Project: Low Powered Models for disease detection and classification for Radiology Images

@pri2si17… Alright… I’ll inform you as soon as I upload it on GitHub. Might take a day or two.

@pri2si17 My institute has been under lockdown since this evening. They are not allowing entry to students from outside the campus. Since I’m a day scholar I will not have acces to my systems where I have the codes and results. I don’t think I’ll be able to share the code. I think I can only work on the proposal

Hi Priyanshu, I have made a POC for the multi-class classification of EMNIST. I have trained nine different CNN architectures in Keras by changing the number of filters, fully-connected layers and no.of neurons in fully-connected layers, and converted them to coreML models for emulation on iOS platforms and then applied quantization to get half-precision ( FP-16 ) and lower-precision ( FP-8 ) models giving me a total of 27 different models to test. I have made a swift playground project and an XCode project to implement the models and recorded the inference-time for various simulators and also recorded the RAM usage. Due to time constraints, I have recorded the results of quantized and Non-quantized models of the first architecture only. I have attached the GitHub link to my POC. I would like to know your thoughts and suggestions on this.

Link to my POC:

Link to my CV:

hii @pri2si17 sorry for the late i have made some project related tonthis topic like…ddico _extracion,object_detection, maleria blood_cell detecion(based on image detection )using COCO-API…is this relevent this to given topic or i have to do something more for this toppic relatd…pls comment…!!!

object-dection…

.dicome extracton…

Please edit this to not use shorthand and to be more coherent.

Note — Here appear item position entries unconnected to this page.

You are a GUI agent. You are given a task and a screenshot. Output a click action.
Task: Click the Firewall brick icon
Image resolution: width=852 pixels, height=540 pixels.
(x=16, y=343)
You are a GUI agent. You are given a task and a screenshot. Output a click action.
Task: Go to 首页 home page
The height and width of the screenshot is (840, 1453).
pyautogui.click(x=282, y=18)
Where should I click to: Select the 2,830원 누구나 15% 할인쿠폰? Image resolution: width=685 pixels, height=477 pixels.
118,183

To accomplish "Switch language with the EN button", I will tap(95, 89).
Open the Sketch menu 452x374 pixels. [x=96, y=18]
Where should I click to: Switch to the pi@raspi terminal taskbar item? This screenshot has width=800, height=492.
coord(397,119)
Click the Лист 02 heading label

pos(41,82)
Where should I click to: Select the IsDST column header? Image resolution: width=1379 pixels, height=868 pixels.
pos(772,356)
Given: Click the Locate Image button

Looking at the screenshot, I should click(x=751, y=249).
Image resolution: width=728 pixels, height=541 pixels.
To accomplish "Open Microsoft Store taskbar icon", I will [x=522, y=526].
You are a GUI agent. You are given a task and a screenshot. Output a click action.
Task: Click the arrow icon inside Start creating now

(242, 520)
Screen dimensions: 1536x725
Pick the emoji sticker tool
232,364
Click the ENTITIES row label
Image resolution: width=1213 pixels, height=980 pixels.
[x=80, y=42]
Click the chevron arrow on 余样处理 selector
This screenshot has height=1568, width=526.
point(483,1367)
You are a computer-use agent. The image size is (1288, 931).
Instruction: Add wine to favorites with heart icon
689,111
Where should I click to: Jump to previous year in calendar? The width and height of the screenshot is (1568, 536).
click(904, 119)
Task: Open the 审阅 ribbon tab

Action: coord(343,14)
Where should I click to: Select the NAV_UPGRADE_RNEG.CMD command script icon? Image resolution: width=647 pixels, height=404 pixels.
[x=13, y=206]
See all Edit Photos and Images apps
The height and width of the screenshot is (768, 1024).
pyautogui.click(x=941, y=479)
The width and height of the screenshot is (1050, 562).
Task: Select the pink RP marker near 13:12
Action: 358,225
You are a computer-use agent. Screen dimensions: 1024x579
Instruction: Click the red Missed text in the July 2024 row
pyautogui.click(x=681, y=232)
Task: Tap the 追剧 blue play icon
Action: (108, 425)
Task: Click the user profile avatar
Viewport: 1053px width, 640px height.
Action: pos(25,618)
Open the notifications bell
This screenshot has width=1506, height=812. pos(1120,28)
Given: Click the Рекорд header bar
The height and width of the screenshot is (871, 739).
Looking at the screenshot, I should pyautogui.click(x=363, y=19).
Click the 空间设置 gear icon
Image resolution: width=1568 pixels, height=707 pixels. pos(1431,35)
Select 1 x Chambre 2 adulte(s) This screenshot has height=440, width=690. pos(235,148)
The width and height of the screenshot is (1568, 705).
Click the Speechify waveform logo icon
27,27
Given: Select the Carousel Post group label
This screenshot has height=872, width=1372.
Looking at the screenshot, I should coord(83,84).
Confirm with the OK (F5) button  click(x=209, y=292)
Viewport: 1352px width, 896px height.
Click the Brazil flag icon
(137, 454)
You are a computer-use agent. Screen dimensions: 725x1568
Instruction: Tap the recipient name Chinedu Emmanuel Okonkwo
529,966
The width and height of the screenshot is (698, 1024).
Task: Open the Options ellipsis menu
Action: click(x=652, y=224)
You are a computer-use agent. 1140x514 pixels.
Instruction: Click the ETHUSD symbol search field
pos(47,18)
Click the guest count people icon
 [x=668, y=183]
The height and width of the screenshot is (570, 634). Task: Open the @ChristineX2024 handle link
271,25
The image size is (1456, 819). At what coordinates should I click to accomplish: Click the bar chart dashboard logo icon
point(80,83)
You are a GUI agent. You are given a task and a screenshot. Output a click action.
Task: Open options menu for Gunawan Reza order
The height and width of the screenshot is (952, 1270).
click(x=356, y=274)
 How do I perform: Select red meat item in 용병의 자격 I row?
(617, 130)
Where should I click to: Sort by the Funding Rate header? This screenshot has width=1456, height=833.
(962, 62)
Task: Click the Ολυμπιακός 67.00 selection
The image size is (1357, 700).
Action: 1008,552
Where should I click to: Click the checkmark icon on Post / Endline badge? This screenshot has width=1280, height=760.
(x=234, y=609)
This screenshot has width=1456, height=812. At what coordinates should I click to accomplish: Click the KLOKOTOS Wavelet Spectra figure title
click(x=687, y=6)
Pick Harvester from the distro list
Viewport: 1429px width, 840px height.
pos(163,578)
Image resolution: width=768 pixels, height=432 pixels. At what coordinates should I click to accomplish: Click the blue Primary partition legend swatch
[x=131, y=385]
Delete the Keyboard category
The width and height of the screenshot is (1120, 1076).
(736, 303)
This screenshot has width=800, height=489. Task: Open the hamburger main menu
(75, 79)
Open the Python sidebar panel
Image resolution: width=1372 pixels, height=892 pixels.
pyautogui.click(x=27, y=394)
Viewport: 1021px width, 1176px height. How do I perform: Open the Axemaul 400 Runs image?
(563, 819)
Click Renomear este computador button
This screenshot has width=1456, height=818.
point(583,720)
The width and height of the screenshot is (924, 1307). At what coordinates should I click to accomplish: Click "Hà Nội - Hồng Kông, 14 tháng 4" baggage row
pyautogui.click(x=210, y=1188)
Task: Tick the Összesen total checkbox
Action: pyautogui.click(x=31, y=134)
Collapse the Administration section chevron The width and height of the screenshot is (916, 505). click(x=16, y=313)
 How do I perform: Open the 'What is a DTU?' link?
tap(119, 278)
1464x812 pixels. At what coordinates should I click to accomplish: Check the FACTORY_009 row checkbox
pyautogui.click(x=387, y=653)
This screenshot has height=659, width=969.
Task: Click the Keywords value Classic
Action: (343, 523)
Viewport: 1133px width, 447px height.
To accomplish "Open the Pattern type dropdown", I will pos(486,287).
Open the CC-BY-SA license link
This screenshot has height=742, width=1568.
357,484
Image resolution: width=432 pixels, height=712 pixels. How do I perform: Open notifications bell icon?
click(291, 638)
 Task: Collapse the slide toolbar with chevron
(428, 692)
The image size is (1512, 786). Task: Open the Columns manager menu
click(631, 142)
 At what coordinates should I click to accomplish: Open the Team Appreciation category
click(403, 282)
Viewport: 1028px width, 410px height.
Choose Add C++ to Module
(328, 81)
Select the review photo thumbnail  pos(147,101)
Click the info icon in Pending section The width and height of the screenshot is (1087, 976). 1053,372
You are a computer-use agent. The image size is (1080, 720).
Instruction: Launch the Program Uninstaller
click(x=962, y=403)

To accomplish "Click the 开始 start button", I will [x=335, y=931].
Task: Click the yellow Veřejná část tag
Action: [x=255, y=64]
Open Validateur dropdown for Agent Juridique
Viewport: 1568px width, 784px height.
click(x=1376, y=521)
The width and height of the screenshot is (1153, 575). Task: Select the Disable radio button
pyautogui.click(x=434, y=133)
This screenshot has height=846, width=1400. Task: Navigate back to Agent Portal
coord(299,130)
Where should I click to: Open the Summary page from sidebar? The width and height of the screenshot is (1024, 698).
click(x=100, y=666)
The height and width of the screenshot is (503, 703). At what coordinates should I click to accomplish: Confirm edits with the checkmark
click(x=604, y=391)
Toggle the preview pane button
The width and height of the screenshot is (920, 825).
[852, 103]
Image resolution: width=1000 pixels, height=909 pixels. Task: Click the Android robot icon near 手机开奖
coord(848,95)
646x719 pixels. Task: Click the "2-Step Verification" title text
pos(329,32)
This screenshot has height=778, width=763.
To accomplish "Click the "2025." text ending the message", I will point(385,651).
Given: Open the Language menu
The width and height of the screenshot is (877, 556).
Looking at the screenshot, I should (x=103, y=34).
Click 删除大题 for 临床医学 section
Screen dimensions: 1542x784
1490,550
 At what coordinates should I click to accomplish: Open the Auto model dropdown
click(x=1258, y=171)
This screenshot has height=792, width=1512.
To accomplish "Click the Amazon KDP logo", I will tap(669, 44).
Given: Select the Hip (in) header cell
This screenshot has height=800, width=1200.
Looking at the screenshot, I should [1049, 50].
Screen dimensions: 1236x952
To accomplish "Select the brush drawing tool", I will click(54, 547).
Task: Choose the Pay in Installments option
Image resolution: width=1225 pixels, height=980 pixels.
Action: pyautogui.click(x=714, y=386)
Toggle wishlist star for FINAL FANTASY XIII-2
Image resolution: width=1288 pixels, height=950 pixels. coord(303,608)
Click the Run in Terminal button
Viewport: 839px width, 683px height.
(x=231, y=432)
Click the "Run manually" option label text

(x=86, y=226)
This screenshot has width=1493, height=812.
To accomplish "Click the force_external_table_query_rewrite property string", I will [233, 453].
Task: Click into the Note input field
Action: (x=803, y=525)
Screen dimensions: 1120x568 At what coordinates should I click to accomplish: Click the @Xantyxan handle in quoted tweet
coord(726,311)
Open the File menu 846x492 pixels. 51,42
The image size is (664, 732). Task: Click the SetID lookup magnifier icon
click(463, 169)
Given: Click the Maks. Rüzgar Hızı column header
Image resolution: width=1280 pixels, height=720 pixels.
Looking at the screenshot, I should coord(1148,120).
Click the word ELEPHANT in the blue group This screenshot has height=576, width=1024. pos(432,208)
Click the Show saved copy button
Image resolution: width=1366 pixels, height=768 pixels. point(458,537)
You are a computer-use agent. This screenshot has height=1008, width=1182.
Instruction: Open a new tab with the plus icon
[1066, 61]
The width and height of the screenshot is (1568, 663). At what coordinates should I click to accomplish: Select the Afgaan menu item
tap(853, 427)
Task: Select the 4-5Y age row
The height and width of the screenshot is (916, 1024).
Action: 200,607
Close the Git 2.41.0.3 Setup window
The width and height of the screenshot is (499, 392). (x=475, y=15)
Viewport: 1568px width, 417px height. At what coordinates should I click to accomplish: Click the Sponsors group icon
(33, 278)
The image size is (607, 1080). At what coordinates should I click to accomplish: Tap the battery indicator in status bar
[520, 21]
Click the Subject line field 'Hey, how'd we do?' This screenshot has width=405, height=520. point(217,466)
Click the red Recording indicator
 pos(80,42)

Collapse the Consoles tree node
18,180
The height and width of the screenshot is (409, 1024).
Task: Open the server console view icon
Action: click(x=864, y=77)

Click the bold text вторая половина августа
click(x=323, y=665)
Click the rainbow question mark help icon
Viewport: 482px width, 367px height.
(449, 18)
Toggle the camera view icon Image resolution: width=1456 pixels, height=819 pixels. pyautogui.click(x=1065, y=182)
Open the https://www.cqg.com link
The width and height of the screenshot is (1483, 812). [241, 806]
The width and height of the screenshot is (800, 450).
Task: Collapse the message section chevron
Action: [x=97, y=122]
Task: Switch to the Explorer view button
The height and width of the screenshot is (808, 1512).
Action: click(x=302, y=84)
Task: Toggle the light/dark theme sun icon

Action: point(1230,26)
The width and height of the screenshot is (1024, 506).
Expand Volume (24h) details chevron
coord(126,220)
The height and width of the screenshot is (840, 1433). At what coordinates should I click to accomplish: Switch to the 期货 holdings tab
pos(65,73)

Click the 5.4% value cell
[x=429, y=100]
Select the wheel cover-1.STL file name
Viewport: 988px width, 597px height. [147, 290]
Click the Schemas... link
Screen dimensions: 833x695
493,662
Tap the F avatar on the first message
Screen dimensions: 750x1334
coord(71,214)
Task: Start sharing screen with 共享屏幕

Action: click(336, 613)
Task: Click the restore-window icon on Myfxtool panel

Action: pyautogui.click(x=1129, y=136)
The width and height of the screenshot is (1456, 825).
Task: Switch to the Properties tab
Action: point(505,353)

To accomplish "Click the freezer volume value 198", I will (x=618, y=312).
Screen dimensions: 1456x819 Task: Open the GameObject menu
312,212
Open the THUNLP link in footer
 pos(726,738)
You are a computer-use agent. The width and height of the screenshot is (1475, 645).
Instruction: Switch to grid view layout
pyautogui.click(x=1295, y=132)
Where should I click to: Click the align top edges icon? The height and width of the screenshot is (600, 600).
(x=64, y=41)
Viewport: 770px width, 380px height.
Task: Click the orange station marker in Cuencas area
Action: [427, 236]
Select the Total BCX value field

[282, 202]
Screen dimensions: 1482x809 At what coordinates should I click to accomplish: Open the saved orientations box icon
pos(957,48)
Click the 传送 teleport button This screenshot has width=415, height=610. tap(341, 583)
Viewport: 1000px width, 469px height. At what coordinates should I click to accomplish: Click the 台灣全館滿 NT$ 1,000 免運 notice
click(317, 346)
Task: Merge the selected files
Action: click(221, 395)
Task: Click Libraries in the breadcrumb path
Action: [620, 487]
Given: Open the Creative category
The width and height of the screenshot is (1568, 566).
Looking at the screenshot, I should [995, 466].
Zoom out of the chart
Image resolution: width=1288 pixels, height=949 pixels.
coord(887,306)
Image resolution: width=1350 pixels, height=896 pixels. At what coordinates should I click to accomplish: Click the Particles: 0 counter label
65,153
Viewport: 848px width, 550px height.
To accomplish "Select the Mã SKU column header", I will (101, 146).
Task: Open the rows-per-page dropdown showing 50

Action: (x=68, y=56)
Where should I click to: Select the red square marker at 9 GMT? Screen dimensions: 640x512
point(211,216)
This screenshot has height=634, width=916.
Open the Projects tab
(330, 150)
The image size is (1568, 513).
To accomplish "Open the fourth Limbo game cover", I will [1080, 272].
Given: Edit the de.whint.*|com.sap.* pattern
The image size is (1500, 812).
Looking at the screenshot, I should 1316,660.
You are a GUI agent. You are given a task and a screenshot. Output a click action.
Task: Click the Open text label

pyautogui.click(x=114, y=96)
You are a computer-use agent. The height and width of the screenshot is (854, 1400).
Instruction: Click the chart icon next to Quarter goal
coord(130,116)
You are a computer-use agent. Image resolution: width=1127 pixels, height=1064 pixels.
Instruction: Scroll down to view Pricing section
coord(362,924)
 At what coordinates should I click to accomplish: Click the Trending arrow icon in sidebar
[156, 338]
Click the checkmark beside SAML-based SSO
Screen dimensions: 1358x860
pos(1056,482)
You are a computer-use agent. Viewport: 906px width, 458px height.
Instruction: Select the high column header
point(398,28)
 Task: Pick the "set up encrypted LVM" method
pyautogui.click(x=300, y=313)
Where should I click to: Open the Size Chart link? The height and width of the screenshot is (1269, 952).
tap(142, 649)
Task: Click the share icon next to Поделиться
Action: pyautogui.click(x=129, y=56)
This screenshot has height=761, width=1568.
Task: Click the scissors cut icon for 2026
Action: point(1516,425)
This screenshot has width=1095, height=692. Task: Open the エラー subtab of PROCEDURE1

We state not to do that in a post that is prominently featured on our forums in a README post which you should read. Fix typos as well. You are supposed to look somewhat professional. Using shorthand makes you look lazy, and that’s not a first impression you want to make here

Additionally, cool it with the exclamation points.

Hey, sorry for the late reply, took a while to get a grasp of the theory.

https://github.com/Aaron-AB/GSOC—LibreHealth

Used a mobilenet to train my data on. Converted the model to a tflite model. Currently trying to implement the tflite model on an android application. After I do that, I’ll look at using different post-training quantization techniques on the model and test it’s performance and device resource use.

Should get back to you within three days.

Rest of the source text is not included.